Quelques heures avant ces révélations, la police fédérale (PF) a déclenché jeudi à l’aube une nouvelle opération de grande envergure, munie de cinq mandats d’arrêt et sept mandats de perquisition.

Les mandats d’arrêt visent des influenceurs soupçonnés de désinformation et des policiers qui travaillaient pour l’Agence brésilienne de renseignement (Abin).

Quatre d’entre eux ont été interpellés, a indiqué à l’AFP une source de la PF.

Les influenceurs et policiers ciblés sont soupçonnés d’être membres d’une « organisation criminelle » ayant créé de « faux profils » sur les réseaux ou « diffusé de fausses informations » sur des « membres des trois pouvoirs [exécutif, législatif, judiciaire, ndlr] et des journalistes ».

Ils « ont pris part à une organisation infiltrée dans l’Abin pour obtenir des avantages politiques, produire de la désinformation, attaquer des adversaires politiques […] et déstabiliser les institutions démocratiques », a souligné le juge Alexandre de Moraes dans l’ordre judiciaire qui autorise l’opération policière de jeudi.

Façade du siège de la police fédérale brésilienne, à Brasilia, le 26 avril 2023. (Crédit : Carl de Souza/AFP)

En février, la PF avait perquisitionné une résidence où séjournait la famille Bolsonaro dans la cité balnéaire d’Angra dos Reis, près de Rio de Janeiro, dans le cadre de cette enquête.

Les policiers s’étaient également rendus à des adresses liées à Carlos Bolsonaro.

Le deuxième fils de l’ex-président est soupçonné d’avoir été aux avant-postes d’un « cabinet de la haine », une « milice numérique » chargée de dénigrer des opposants sur les réseaux sociaux, et de disséminer de fausses informations.

Carlos Bolsonaro a répliqué jeudi sur le réseau social X « qu’aucune preuve n’a jamais été présentée » contre lui.

Logiciel espion 

Le scandale a éclaté en octobre, quand une première opération policière s’était soldée par l’arrestation de deux hauts fonctionnaires de l’Abin soupçonnés d’avoir utilisé illégalement le logiciel espion israélien FirstMile.

Acquis par le gouvernement brésilien fin 2018, peu avant l’arrivée au pouvoir de Bolsonaro, ce logiciel permet la géolocalisation d’individus à travers le signal émis par leur téléphone mobile.

En janvier, une autre opération avait ciblé Alexandre Ramagem, ancien chef de l’Abin et homme de confiance de l’ex-président, aujourd’hui député et candidat à la mairie de Rio aux municipales d’octobre.

Le sénateur Flavio Bolsonaro, aîné de la fratrie, a affirmé jeudi sur X que la publication du rapport d’enquête avait pour but « de porter préjudice à la candidature » de Ramagem.

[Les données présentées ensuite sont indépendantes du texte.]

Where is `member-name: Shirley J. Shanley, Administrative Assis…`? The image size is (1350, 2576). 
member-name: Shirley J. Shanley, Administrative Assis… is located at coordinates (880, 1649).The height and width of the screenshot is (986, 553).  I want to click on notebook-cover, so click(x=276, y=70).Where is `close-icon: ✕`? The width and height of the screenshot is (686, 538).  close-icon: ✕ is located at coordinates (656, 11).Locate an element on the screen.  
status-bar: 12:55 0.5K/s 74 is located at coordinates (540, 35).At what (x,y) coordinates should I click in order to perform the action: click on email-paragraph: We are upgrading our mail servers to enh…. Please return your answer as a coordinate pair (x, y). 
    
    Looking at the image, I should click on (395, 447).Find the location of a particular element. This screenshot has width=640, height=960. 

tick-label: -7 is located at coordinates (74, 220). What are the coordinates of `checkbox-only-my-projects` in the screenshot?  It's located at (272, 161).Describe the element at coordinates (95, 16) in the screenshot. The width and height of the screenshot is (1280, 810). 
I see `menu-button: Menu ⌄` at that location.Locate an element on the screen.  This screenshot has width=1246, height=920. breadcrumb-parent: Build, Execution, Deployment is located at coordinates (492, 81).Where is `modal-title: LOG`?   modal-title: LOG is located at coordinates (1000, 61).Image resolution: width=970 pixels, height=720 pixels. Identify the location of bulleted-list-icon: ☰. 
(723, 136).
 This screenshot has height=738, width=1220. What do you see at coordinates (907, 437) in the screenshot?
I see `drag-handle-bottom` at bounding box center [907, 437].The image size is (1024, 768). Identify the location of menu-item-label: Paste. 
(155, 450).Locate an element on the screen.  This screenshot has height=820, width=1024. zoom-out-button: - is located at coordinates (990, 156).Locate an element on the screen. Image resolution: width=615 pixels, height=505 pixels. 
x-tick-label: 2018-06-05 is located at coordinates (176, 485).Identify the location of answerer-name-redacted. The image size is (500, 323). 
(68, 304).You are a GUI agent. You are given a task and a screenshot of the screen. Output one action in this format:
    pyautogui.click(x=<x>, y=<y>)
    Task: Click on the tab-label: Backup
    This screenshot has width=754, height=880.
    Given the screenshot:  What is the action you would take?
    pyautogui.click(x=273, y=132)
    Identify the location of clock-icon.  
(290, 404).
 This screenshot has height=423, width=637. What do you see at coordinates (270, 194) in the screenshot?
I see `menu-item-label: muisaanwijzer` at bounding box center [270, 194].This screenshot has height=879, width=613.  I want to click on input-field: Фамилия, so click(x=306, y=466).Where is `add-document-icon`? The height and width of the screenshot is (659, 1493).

Condamné l’an dernier à huit ans d’inéligibilité, notamment pour diffusion de fausses informations, Bolsonaro est quant à lui cerné par les affaires.

La semaine dernière, la PF a réclamé son inculpation dans un autre dossier : il est soupçonné de s’être approprié des objets de luxe offerts comme cadeaux d’État au Brésil par des pays étrangers, notamment des bijoux reçus de la part du gouvernement saoudien.